▶ **TASK MATERIAL**:
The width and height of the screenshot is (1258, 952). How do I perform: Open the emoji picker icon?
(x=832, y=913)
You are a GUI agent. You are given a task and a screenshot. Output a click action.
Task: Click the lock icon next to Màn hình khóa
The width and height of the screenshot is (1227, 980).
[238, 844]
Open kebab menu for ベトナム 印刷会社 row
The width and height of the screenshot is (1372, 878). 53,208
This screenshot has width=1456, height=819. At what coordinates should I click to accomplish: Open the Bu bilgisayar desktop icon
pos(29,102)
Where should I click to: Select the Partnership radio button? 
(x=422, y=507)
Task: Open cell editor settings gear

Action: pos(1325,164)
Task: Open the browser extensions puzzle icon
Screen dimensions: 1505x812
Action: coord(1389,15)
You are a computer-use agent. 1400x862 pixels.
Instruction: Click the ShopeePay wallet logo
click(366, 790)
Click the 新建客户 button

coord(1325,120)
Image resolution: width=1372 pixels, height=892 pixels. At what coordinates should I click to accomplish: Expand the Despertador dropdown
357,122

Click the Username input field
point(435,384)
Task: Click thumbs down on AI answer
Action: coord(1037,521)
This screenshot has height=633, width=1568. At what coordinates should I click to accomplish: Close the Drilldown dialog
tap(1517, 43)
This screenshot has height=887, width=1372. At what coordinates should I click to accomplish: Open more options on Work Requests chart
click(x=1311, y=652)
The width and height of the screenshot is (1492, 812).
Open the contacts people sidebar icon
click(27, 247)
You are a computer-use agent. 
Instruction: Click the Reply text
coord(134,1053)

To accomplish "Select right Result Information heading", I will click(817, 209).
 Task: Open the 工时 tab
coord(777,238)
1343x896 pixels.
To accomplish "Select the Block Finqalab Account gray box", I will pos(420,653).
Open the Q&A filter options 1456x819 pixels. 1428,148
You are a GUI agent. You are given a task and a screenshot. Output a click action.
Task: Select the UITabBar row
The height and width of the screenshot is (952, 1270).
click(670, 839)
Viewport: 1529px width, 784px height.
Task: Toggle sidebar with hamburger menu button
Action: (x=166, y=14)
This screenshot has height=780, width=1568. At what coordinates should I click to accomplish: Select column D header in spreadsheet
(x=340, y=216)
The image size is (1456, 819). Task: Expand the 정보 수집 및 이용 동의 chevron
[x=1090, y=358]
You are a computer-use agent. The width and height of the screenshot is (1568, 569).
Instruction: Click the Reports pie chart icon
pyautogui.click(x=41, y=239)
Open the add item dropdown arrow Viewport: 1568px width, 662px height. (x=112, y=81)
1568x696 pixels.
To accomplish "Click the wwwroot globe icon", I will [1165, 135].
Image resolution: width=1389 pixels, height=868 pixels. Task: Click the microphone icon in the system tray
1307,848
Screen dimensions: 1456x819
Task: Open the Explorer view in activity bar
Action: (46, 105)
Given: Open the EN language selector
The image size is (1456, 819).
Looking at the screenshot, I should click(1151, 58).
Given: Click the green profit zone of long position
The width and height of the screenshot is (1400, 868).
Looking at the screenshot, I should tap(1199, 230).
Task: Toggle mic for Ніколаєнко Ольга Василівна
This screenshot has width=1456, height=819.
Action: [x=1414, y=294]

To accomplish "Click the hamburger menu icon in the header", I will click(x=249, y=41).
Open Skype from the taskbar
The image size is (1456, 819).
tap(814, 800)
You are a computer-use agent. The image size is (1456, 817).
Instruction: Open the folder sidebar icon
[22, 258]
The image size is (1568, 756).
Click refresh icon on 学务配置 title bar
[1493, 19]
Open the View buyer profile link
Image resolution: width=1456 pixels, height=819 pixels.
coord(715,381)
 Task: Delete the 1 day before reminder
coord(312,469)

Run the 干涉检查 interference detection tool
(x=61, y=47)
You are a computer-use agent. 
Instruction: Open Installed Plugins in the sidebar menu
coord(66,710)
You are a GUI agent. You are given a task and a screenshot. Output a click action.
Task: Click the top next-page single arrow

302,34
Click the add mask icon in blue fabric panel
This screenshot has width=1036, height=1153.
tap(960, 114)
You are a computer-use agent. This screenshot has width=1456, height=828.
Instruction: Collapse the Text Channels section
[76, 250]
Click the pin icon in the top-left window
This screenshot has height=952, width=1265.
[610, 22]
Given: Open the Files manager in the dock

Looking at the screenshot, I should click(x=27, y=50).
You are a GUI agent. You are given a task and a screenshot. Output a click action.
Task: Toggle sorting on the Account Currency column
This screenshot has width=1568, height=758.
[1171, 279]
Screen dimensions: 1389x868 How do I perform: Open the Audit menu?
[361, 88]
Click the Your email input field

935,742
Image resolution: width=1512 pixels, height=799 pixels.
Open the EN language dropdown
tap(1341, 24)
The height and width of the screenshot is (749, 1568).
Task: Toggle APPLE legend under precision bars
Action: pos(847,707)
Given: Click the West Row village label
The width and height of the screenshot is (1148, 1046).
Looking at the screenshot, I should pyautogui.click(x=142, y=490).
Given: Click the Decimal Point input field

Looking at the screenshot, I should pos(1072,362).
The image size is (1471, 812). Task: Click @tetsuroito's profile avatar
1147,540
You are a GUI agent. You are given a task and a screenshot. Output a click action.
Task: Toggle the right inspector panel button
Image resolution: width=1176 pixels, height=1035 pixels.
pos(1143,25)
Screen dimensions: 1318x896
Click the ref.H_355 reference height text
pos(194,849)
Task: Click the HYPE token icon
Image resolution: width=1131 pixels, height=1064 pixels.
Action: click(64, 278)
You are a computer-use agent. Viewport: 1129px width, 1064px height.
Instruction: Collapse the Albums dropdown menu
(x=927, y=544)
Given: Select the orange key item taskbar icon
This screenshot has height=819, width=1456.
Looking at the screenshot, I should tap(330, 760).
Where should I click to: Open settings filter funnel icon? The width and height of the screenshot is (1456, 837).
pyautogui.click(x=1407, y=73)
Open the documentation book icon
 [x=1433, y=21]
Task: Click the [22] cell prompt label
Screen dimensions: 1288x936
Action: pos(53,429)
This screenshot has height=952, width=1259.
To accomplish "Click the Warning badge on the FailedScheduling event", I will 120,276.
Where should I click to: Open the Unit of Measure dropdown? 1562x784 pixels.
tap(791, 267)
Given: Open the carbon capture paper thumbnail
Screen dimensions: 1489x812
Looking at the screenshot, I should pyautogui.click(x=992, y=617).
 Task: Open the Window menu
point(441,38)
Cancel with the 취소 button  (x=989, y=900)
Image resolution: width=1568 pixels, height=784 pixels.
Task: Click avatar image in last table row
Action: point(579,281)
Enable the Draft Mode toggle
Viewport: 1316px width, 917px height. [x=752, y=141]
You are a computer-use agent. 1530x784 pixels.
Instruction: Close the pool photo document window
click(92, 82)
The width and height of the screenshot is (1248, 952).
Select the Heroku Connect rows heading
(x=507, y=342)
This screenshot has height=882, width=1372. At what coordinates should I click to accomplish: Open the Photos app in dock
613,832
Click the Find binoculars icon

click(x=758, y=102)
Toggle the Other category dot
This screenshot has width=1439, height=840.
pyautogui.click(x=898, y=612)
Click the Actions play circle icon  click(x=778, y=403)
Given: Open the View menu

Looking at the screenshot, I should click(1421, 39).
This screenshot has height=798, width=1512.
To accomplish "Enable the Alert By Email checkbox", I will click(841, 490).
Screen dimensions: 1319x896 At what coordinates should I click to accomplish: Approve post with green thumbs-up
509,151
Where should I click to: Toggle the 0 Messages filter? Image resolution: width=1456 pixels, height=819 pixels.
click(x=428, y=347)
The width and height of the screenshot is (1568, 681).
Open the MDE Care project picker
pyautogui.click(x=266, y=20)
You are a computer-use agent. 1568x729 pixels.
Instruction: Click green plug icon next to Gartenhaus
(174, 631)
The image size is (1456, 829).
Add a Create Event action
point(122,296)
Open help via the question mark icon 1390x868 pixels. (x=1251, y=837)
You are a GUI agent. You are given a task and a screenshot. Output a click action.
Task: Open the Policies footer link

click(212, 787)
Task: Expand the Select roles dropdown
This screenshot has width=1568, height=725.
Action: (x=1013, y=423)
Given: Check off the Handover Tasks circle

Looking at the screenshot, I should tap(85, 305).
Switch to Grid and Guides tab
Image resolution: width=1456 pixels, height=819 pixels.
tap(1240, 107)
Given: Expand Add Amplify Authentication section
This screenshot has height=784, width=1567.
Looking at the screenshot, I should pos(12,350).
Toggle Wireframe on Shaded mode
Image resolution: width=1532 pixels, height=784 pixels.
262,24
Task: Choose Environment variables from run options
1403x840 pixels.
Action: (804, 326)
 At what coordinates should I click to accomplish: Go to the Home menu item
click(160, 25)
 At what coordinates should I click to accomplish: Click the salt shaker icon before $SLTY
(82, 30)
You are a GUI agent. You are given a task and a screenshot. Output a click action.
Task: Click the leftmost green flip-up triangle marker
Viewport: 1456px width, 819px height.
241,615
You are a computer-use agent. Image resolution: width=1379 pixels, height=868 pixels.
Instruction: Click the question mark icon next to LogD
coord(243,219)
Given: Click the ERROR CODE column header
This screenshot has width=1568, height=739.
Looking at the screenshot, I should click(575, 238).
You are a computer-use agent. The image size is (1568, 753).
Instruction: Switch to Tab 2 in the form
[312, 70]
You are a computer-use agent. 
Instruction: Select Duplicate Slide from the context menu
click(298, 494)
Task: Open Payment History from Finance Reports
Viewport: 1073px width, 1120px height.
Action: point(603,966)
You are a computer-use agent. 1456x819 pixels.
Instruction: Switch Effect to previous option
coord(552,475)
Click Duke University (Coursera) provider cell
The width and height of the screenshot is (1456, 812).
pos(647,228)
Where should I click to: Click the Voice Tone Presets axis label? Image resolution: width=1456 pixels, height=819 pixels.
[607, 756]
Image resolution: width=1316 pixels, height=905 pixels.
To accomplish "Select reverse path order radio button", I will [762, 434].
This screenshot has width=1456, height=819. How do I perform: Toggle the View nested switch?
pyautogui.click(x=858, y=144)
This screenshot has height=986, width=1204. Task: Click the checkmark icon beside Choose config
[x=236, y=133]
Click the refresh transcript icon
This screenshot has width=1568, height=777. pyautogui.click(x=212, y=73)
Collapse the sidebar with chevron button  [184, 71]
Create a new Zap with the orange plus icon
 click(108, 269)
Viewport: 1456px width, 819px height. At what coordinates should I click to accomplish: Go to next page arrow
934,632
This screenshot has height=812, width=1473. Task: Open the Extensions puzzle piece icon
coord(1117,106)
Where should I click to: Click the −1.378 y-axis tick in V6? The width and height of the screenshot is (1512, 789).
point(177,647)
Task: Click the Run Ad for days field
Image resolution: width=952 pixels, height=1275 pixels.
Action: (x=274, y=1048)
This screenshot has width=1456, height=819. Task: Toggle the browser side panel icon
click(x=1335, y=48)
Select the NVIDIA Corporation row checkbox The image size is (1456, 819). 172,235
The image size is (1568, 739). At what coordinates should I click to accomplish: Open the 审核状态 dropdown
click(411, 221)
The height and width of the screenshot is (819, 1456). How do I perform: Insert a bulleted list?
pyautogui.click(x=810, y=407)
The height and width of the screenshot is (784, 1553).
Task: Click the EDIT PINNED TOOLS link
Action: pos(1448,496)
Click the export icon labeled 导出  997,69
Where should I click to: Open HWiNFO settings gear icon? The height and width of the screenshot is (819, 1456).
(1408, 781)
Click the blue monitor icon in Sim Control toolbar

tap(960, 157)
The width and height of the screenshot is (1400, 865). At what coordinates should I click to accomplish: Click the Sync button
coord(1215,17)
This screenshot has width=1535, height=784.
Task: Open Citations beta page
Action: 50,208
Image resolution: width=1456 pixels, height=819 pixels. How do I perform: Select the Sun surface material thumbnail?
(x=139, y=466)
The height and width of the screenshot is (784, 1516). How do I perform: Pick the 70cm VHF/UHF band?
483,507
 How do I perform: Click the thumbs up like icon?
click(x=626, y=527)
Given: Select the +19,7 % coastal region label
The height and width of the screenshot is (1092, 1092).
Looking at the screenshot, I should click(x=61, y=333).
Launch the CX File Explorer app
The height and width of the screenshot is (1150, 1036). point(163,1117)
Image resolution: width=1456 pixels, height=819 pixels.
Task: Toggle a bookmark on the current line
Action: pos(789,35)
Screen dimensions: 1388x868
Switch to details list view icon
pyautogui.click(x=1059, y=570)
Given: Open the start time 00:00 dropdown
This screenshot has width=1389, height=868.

▶ **REQUIRED ACTION**: Your answer must be the lines from the one containing "Image resolution: width=1456 pixels, height=819 pixels. How" through the last line of the entries, copied exactly, with no other lines.

▶ **RESULT BELOW**:
Image resolution: width=1456 pixels, height=819 pixels. How do I perform: Select the Sun surface material thumbnail?
(x=139, y=466)
The height and width of the screenshot is (784, 1516). How do I perform: Pick the 70cm VHF/UHF band?
483,507
 How do I perform: Click the thumbs up like icon?
click(x=626, y=527)
Given: Select the +19,7 % coastal region label
The height and width of the screenshot is (1092, 1092).
Looking at the screenshot, I should click(x=61, y=333).
Launch the CX File Explorer app
The height and width of the screenshot is (1150, 1036). point(163,1117)
Image resolution: width=1456 pixels, height=819 pixels.
Task: Toggle a bookmark on the current line
Action: pos(789,35)
Screen dimensions: 1388x868
Switch to details list view icon
pyautogui.click(x=1059, y=570)
Given: Open the start time 00:00 dropdown
This screenshot has width=1389, height=868.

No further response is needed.